Many battles were fought in the state – most of them Union victories. Ulysses S. Grant and the United States Navy captured control of the Cumberland and Tennessee Rivers in February 1862 and held off the Confederate counterattack at Shiloh in April of the same year. Capture of Memphis and Nashville gave the Union control of the Western and Middle sections. Control was confirmed at the Battle of Stones River at Murfreesboro in early January 1863.

After Nashville was captured (the first Confederate state capital to fall), Andrew Johnson, an East Tennessean from Greeneville, was appointed military governor of the state by Lincoln. The military government abolished slavery in the state and Union troops occupied much of the state through the end of the war.

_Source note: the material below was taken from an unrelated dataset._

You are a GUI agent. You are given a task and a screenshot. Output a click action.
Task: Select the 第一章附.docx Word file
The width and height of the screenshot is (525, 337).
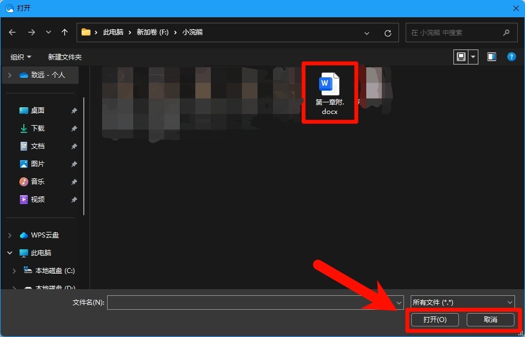pos(329,92)
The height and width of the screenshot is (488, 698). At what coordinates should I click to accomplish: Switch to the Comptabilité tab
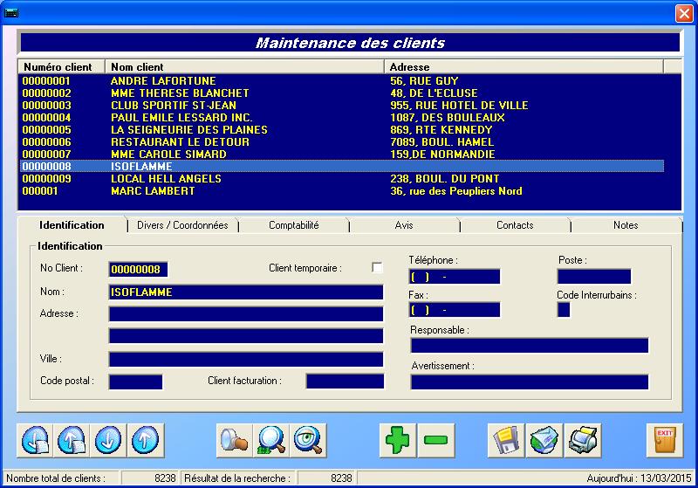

The Confederates continued to hold East Tennessee despite the strength of Unionist sentiment there, with the exception of pro-Confederate Sullivan County. The Confederates besieged Chattanooga in early fall 1863 but were driven off by Grant in November. Many of the Confederate defeats can be attributed to the poor strategic vision of General Braxton Bragg, who led the Army of Tennessee from Shiloh to Confederate defeat at Chattanooga.

The last major battles came when the Confederates invaded in November 1864 and were checked at Franklin, then totally destroyed by George Thomas at Nashville in December.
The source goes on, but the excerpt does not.